- EXERCISE BRIEF -
Go through the listing below and return each line that includes "page".

- THE DATA -
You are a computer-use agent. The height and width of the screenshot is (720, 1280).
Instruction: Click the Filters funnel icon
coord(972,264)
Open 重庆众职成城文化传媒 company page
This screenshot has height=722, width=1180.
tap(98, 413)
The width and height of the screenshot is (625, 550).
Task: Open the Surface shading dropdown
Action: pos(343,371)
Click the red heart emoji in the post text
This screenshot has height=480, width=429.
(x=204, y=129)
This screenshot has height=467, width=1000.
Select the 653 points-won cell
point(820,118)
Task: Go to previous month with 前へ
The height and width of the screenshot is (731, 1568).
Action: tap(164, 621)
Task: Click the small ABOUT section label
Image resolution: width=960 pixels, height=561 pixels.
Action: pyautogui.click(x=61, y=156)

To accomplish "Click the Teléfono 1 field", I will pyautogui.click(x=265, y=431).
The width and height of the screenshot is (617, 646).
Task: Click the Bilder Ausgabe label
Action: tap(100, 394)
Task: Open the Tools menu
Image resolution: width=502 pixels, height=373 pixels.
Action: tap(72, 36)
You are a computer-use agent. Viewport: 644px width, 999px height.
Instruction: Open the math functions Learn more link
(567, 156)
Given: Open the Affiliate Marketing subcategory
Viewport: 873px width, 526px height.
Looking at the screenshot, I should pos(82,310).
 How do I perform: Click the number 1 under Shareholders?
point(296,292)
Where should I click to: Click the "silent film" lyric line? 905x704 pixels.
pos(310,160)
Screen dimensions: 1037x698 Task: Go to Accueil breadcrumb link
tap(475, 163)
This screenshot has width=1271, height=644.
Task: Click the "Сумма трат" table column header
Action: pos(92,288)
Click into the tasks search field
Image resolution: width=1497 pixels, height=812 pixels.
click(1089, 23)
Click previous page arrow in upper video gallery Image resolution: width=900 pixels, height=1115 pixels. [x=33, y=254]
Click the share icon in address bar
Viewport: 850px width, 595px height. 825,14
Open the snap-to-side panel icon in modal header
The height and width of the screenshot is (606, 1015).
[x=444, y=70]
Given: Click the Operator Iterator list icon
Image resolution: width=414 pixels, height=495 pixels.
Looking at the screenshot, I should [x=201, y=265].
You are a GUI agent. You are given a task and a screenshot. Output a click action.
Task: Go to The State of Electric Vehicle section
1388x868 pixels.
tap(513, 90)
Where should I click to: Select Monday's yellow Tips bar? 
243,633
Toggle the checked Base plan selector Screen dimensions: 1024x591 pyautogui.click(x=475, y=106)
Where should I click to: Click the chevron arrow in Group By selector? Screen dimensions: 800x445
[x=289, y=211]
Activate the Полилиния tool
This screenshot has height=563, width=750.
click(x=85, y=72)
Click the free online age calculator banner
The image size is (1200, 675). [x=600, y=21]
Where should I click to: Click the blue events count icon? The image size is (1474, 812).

- SOLUTION BELOW -
Open 重庆众职成城文化传媒 company page
Click previous page arrow in upper video gallery Image resolution: width=900 pixels, height=1115 pixels. [x=33, y=254]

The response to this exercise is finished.